§ **Task**
From the data that follows, set down exactly the lines from the one with "You are a computer-use agent." through the one with "Viewport: 1002px width, 582px height.", counting both. Pictures stay out.
***** Source information
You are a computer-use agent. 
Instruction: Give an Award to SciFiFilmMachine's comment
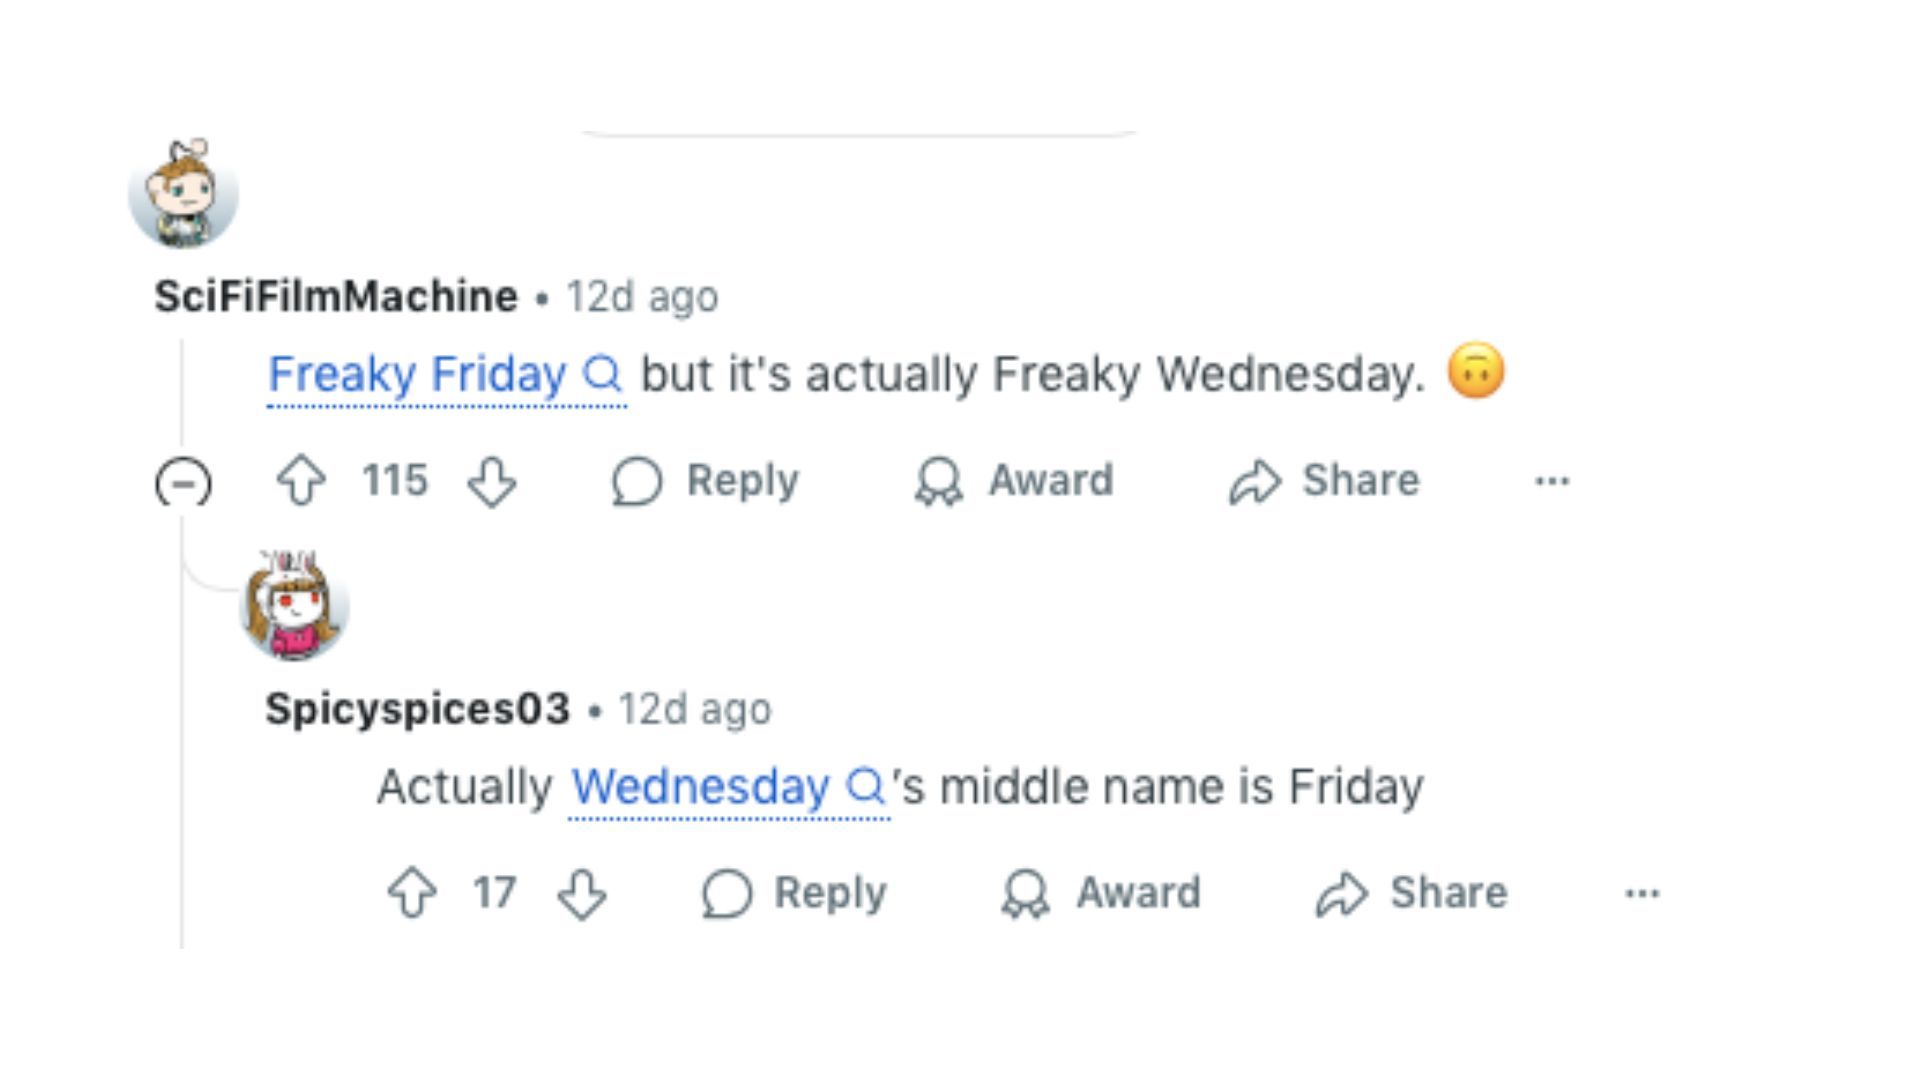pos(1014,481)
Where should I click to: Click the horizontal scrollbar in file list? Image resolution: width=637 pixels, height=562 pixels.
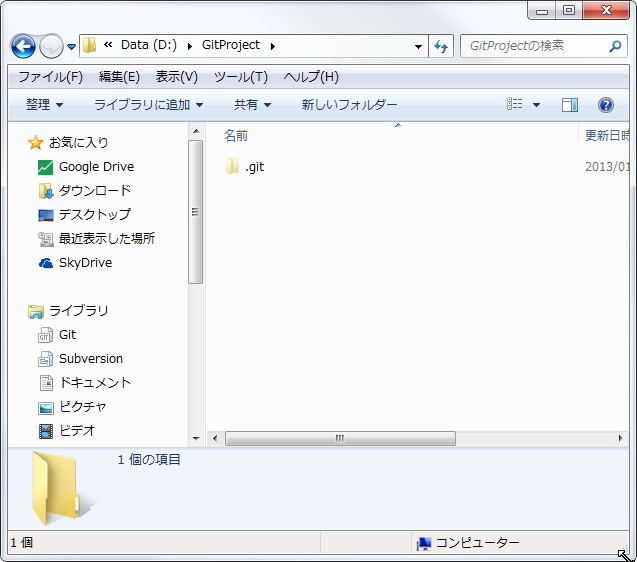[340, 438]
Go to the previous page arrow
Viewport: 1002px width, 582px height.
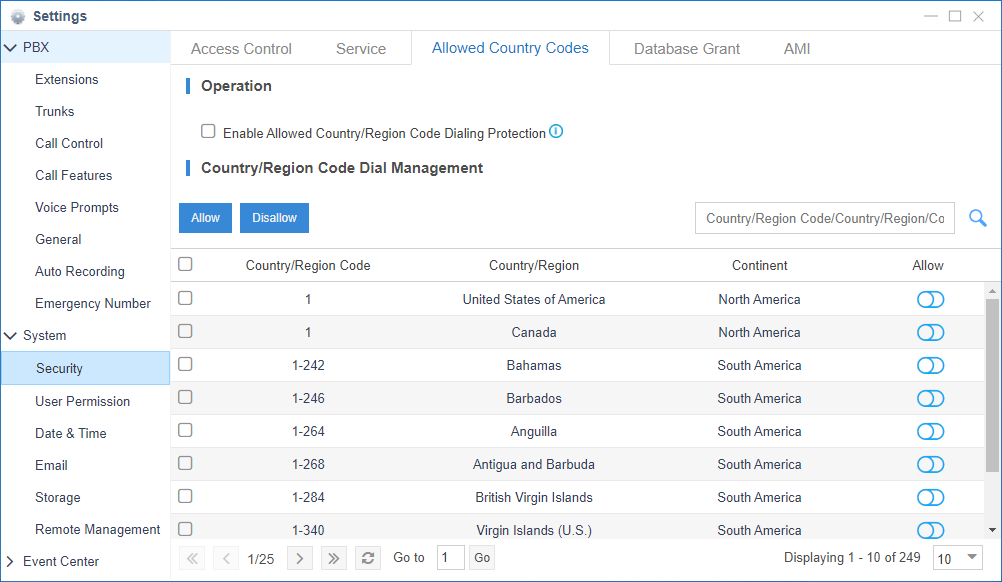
**********
***** Source information
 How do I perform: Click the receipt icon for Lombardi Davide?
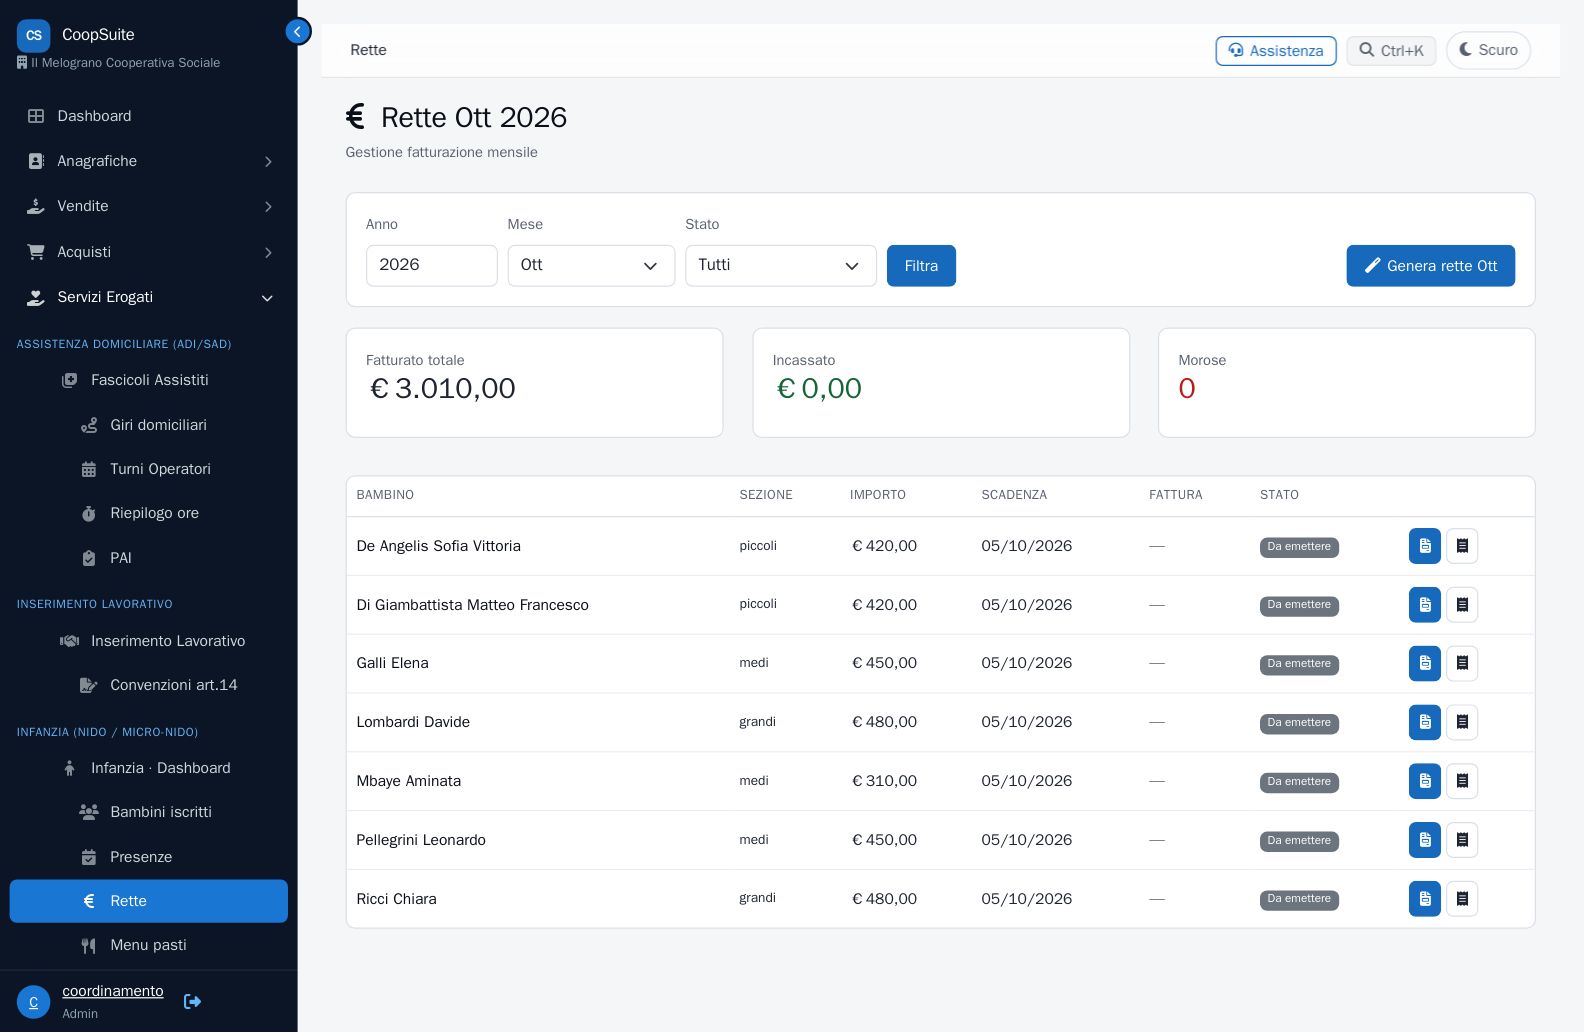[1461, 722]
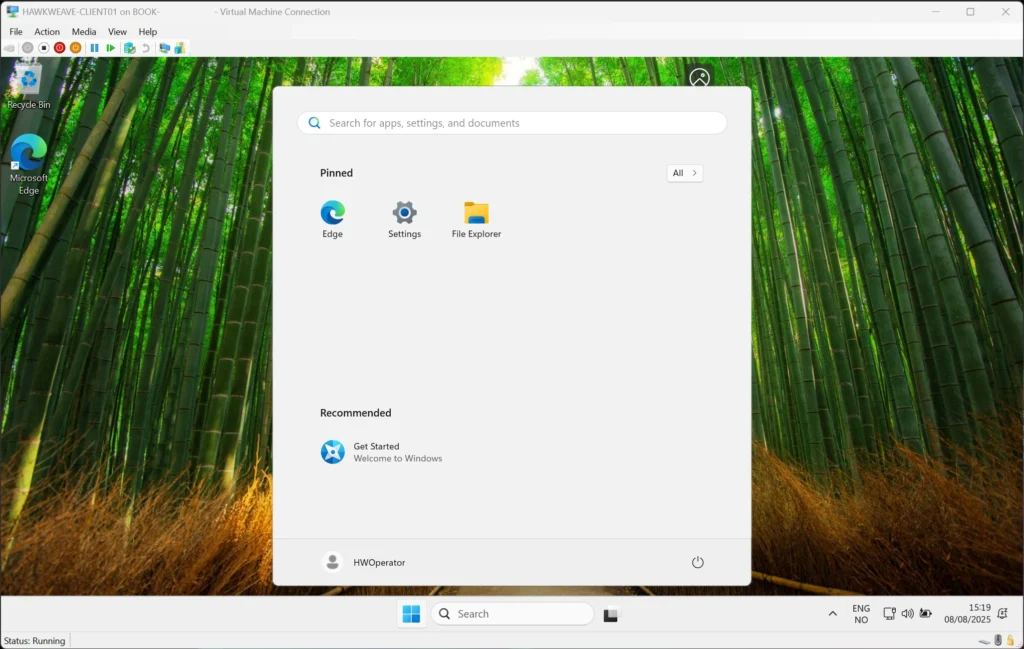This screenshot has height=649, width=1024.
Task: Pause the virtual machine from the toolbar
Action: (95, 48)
**********
§ **Problem solution**
You are a computer-use agent. 
Instruction: Give an Award to SciFiFilmMachine's comment
pos(1014,481)
Where should I click to: Click the horizontal scrollbar in file list? Image resolution: width=637 pixels, height=562 pixels.
[340, 438]
Go to the previous page arrow
Viewport: 1002px width, 582px height.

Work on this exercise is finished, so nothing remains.